Five Ways To Instantly Improve Your Health At Work

Chances are that you have a job.

Chances are that your job doesn’t require as much movement as even the same job 10 or 20 years ago.

Chances are that your job is causing your body some stress be it mental or physical.

Chances are you could implement a few of the following to improve both your health and fitness whilst you are at work.

Read On…..

1. Stand Up

Most jobs these days require a lot of sitting. Heck, I’m even sitting down as I write this and you probably are as well reading it.

The problem with sitting down a lot is that it places a lot of stress on your lower back. Add to this the fact that you are going to shorten the muscles in your hamstrings, hip flexors, abdominals and chest and then multiply this with some less than ideal sitting posture or ergonomics and you have a recipe for disaster!
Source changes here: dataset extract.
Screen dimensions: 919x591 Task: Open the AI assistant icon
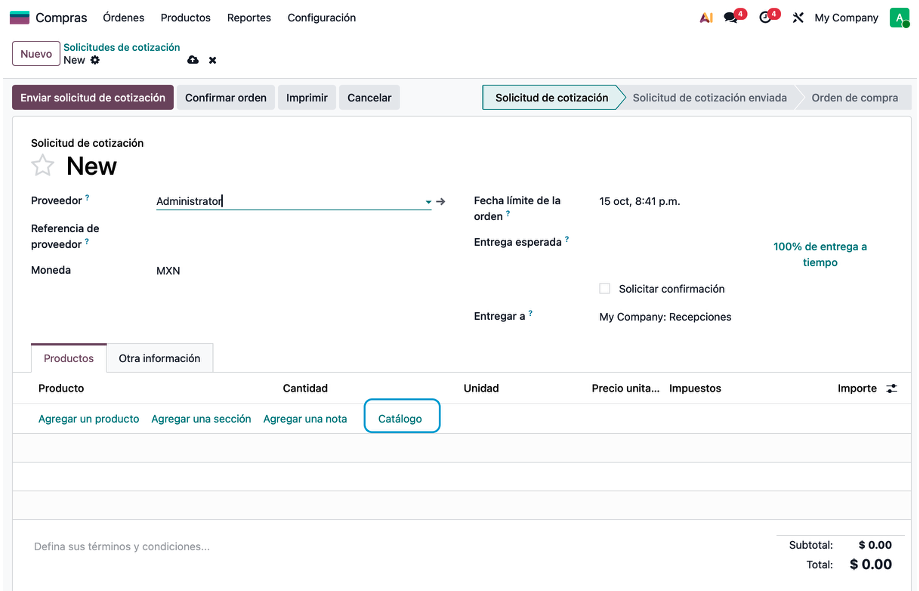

So instead of finding opportunities to sit down, look for opportunities to stand up. Build habits around activities you do often and you will find it becomes part of your day. Stand up when you are on the phone for instance, this will get you up from your seat, lengthening your postural muscles, and giving your lower back a break.

2. Drink More Water

Yeah, yeah. We’ve heard it all before. But there’s a massive gap between knowing and doing. And to throw in another of my favourite sayings, “If you’re not assessing, you’re guessing”, unless you know how much you are ACTUALLY getting each day then how can you increase your intake?

Get a drink bottle designed to be refilled and avoid reusing an old plastic water bottle. Aim to get through at least two litres per day, PLUS what you need for exercise. (to start with this may even help with point number 1!!) The exact amount you need will obviously vary from person to person, but start with the two litre goal and then adjust as required.

3. Be Less Charitable

…or find another way to be charitable. Yes I’m talking about the fundraiser chocolates and lollies. Yes they get eaten. Yes the calories still count! Make a donation and eat an apple. The organisation will get more of the money and you will get less fat and sugar. It’s a win-win scenario.

4. Multi Task

Aim to get something done at lunch time other than eating lunch. A walk down town to pick up that gift, or just a walk to get out of the office and get moving. Eat your lunch at the same time and you can tick off two boxes.

If that doesn’t work, take your lunch for a walk, and eat it 10-15 minutes away from the office. Take the newspaper with you or do whatever else you normally do at lunch, but find ways you CAN do it not excuses why you CAN’T.

5. Free Parking and Public Transport

Inner city parking can be quite expensive. Actually it can be really expensive. But if you were to park out of town a bit and walk in (think 10-15 minute radius) or park near some public transport out of town, catch the bus or train somewhere close to work and get some extra exercise in there, it will add up. Once again look for ways and reasons why you can instead of putting up barries as to why you can’t.